From The Fabulous Frontier, 1846-1912. (The entire text below is a single large paragraph in that book, so line breaks have been added for readability.)

On August 2, 1875, Robert Casey was shot and killed by William Wilson in Lincoln with a bullet fired from a Winchester rifle. Wilson was tried, convicted by a jury and sentenced to be hanged.

On December 10, 1875, the appointed day, a large crowd gathered in the Lincoln* jail yard to witness the hanging. Ash Upson** was present as a representative of the press, but left shortly after the trap was sprung, probably to get a drink.

After being suspended by a rope for nine and one-half minutes by the Sheriff’s watch, Wilson’s body was taken down from the scaffold and placed in the coffin.

Spectators nudged the Sheriff and told him that Wilson was not yet dead.

Red-faced and embarrassed the Sheriff and several helpers lifted William Wilson from his wooden coffin, escorted him once more to the scaffold. The rope was again tied around the condemned man’s neck and he was suspended for an additional twenty minutes, at the end of which time there was not much doubt that the demands of the law had been satisfied.

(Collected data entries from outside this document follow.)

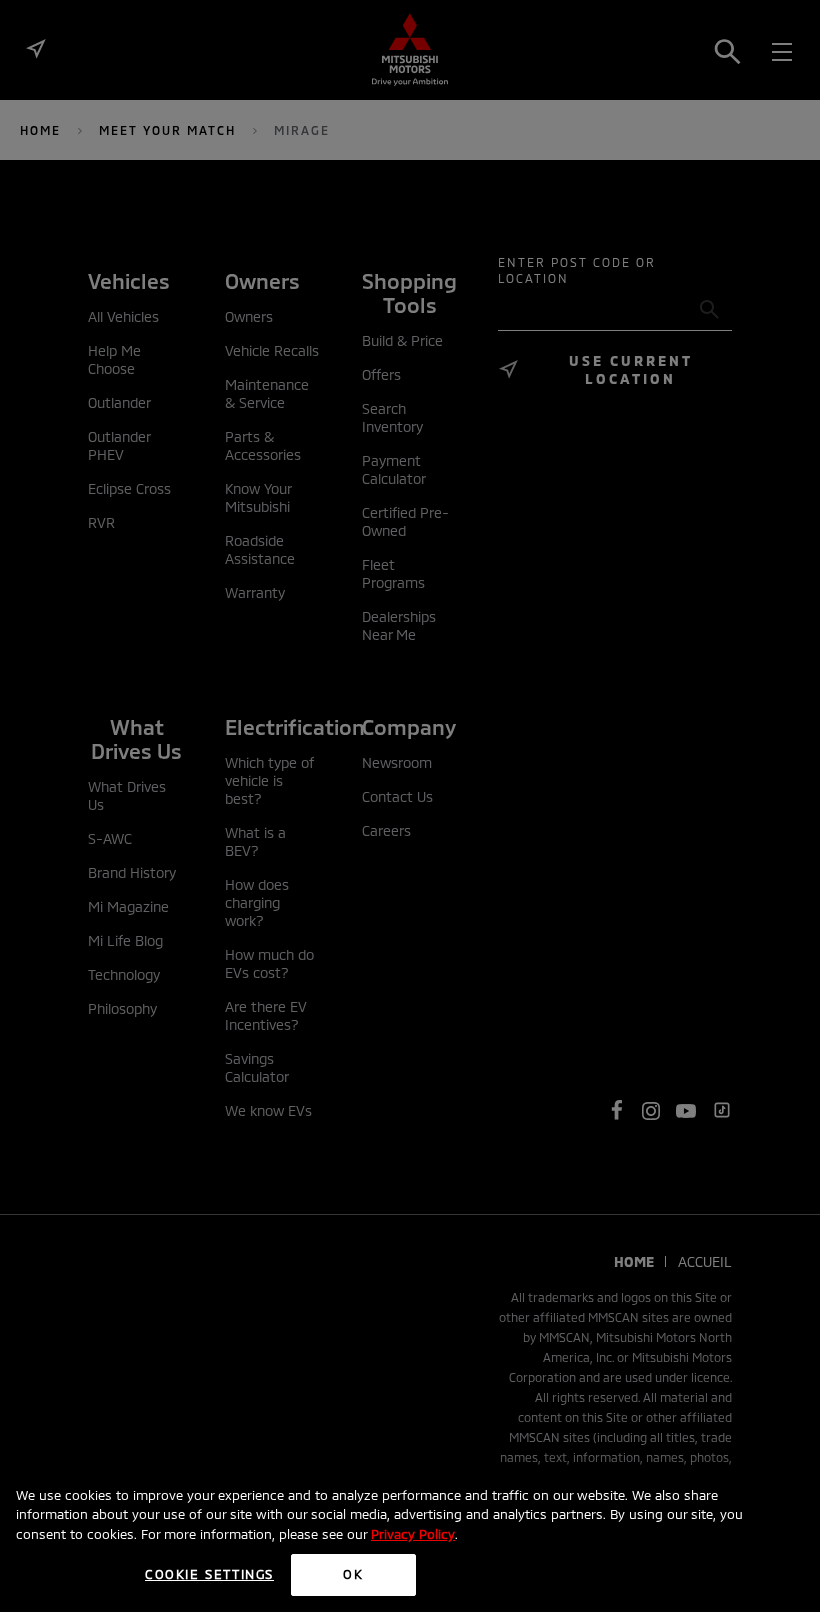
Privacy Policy (413, 1534)
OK (353, 1574)
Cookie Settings (209, 1574)
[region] (410, 1539)
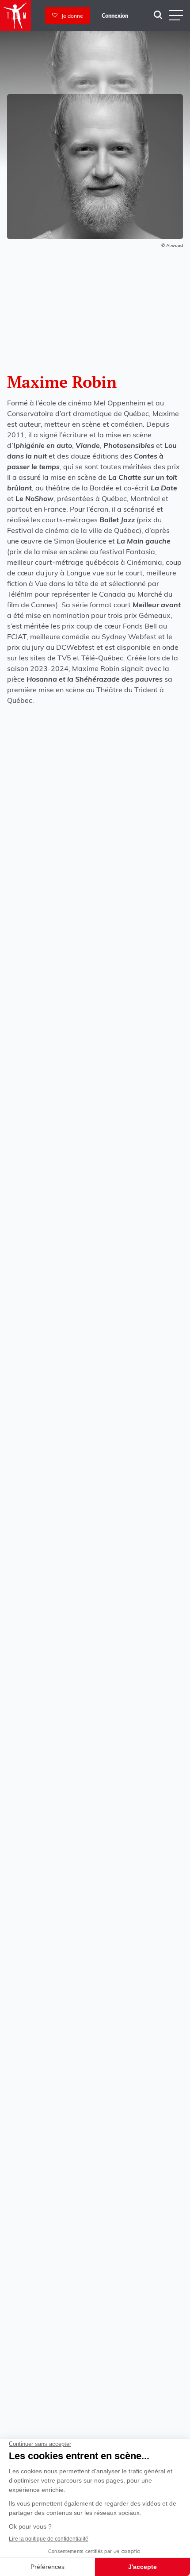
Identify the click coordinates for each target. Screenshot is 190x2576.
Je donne (70, 15)
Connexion (115, 15)
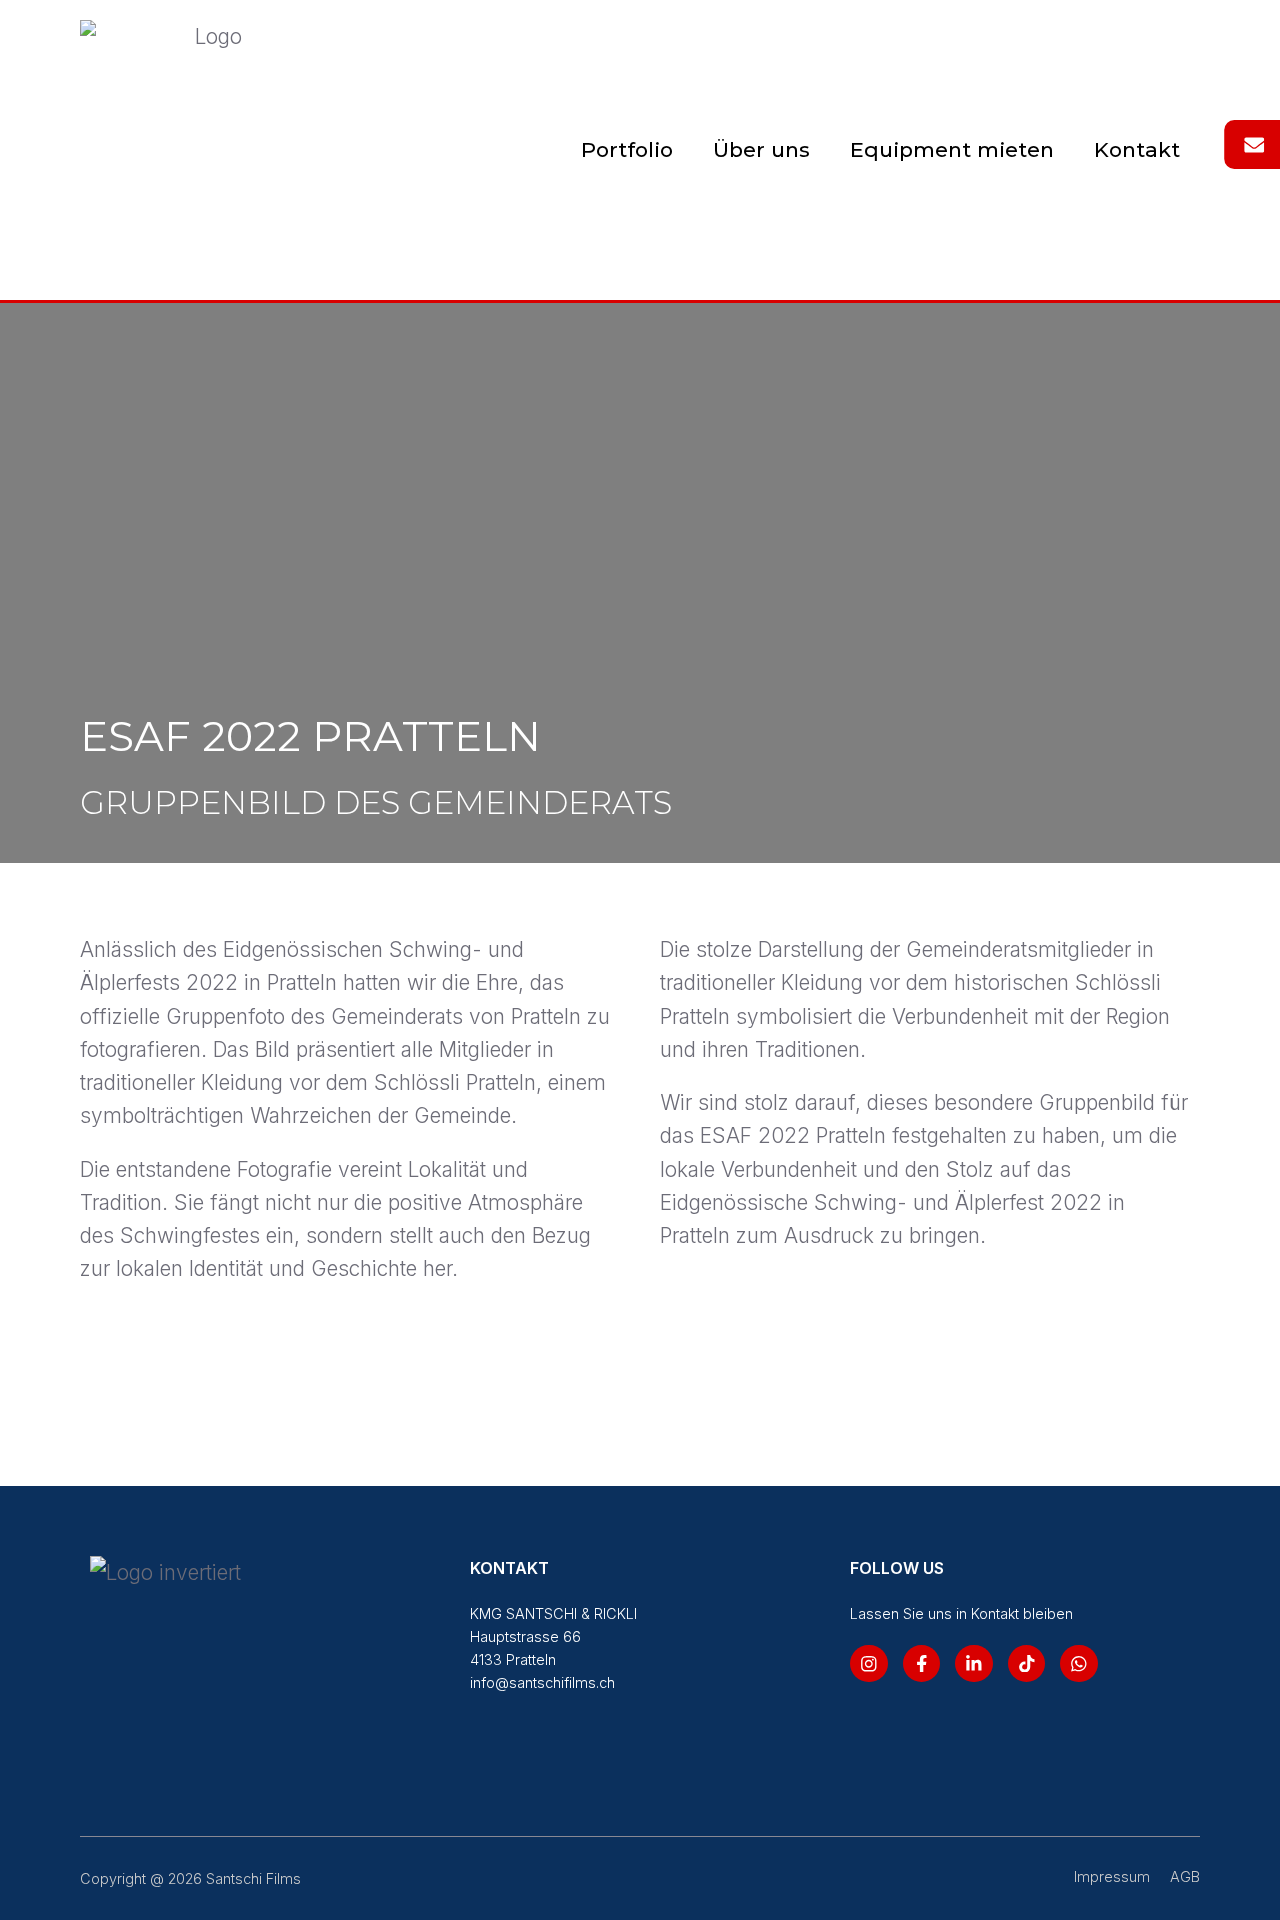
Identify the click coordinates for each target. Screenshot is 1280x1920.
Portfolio (627, 149)
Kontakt (1137, 149)
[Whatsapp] (1079, 1664)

Father Antonio Lamy, twenty-eight years old, a native of France, a nephew of Archbishop John B. Lamy of Santa Fe, had been a reluctant witness to the hanging … Padre Lamy had been in Lincoln on a missionary tour. He called at the jail to offer spiritual consolation to William Wilson, soon to be hanged. Wilson prepared himself for death under Father Lamy’s direction and accepted his offer of company to the scaffold.

The hanging and rehanging of Wilson proved too much for the frail young man of God.

Rather desperately ill, suffering from chills and high temperature, the Padre insisted on returning on horseback to Manzano a few days after William Wilson had been hanged. Arriving in Manzano, Father Lamy’s condition rapidly became worse. He died there on February 6, 1876.

The remains of the priest were buried under the floor of the parish church at Manzano. The story of Padre Lamy’s death has for many years been kept alive in the Manzano community. His grave in the church has long been a silent sermon in opposition to the brutality of capital punishment.

* Lincoln was a little hit and miss with its necktie parties: it’s also the town where Billy the Kid escaped a hanging.

** Ghostwriter of Pat Garrett‘s memoir, The Authentic Life of Billy the Kid.